Biotechnol Biofuels Bioprod. 2025 Jan 27;18(1):11. doi: 10.1186/s13068-025-02610-z.
2
Identification of an intracellular β-glucosidase in Aspergillus niger with transglycosylation activity.黑曲霉中具有转糖基化活性的细胞内β-葡萄糖苷酶的鉴定。
Appl Microbiol Biotechnol. 2020 Oct;104(19):8367-8380. doi: 10.1007/s00253-020-10840-4. Epub 2020 Aug 21.
3
A novel β-glucosidase from 2-40 for the efficient hydrolysis of laminarin from brown macroalgae.一种来自2-40的新型β-葡萄糖苷酶,用于高效水解褐藻中的海带多糖。
Biotechnol Biofuels. 2018 Mar 14;11:64. doi: 10.1186/s13068-018-1059-2. eCollection 2018.
4
Alternative splicing analysis of lignocellulose-degrading enzyme genes and enzyme variants in Aspergillus niger.黑曲霉木质纤维素降解酶基因及其酶变体的可变剪接分析。

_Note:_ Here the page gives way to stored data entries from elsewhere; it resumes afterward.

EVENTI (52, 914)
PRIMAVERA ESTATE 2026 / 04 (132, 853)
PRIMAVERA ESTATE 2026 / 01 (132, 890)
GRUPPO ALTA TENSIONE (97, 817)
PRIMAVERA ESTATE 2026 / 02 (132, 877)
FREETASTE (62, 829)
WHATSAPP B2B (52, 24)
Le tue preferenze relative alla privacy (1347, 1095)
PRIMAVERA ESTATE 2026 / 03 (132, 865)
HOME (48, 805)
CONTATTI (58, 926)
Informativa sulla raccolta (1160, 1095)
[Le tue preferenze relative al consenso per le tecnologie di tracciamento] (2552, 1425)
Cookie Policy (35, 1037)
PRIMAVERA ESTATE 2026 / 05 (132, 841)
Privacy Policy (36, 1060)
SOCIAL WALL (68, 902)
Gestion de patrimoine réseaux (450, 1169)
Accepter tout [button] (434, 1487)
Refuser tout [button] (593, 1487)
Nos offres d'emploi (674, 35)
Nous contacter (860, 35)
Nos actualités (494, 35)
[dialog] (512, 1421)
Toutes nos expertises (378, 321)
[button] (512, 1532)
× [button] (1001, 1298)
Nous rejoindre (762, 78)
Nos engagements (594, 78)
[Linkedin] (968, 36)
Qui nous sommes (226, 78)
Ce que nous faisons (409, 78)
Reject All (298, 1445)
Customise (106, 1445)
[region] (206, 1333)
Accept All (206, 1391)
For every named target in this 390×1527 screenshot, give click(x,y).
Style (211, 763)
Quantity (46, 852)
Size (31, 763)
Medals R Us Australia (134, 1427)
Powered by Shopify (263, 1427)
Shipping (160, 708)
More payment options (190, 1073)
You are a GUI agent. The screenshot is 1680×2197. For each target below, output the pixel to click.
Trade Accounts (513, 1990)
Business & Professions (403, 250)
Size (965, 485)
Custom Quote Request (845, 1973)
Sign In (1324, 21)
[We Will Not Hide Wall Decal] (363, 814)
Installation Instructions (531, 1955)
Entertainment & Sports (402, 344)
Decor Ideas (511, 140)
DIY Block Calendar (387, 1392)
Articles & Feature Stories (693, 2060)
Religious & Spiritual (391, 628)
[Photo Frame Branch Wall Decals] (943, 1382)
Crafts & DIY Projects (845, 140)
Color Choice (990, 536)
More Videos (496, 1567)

Appl Microbiol Biotechnol. 2024 Apr 19;108(1):302. doi: 10.1007/s00253-024-13137-y.
5
A novel sucrose-inducible expression system and its application for production of biomass-degrading enzymes in Aspergillus niger.一种新型蔗糖诱导表达系统及其在黑曲霉中生产生物质降解酶的应用。
Biotechnol Biofuels Bioprod. 2023 Feb 13;16(1):23. doi: 10.1186/s13068-023-02274-7.
6
Effects of intron retention on properties of β-glucosidase in Aspergillus niger.内含子保留对黑曲霉β-葡萄糖苷酶性质的影响。
Fungal Biol. 2019 Jun;123(6):465-470. doi: 10.1016/j.funbio.2019.04.002. Epub 2019 Apr 13.
7
Expression of cellobiose dehydrogenase gene in C112 and its effect on lignocellulose degrading enzymes.纤维二糖脱氢酶基因在C112中的表达及其对木质纤维素降解酶的影响。
Front Microbiol. 2024 Mar 18;15:1330079. doi: 10.3389/fmicb.2024.1330079. eCollection 2024.
8
Physiochemical and Thermodynamic Characterization of Highly Active Mutated Aspergillus niger β-glucosidase for Lignocellulose Hydrolysis.用于木质纤维素水解的高活性突变黑曲霉β-葡萄糖苷酶的物理化学和热力学表征
Protein Pept Lett. 2018;25(2):208-219. doi: 10.2174/0929866525666180130161504.
9
Effective synthesis of high-content fructooligosaccharides in engineered Aspergillus niger.高效合成工程化黑曲霉中的高含量果寡糖。
Microb Cell Fact. 2024 Mar 9;23(1):76. doi: 10.1186/s12934-024-02353-w.
10
The 184th residue of β-glucosidase Bgl1B plays an important role in glucose tolerance.β-葡萄糖苷酶 Bgl1B 的第 184 位残基对葡萄糖耐量起着重要作用。
J Biosci Bioeng. 2011 Nov;112(5):447-50. doi: 10.1016/j.jbiosc.2011.07.017. Epub 2011 Aug 19.

本文引用的文献

1
Regulation of lignocellulose degradation in microorganisms.微生物中木质纤维素降解的调控。
J Appl Microbiol. 2023 Jan 23;134(1). doi: 10.1093/jambio/lxac002.
2
Identification of an intracellular β-glucosidase in Aspergillus niger with transglycosylation activity.黑曲霉中具有转糖基化活性的细胞内β-葡萄糖苷酶的鉴定。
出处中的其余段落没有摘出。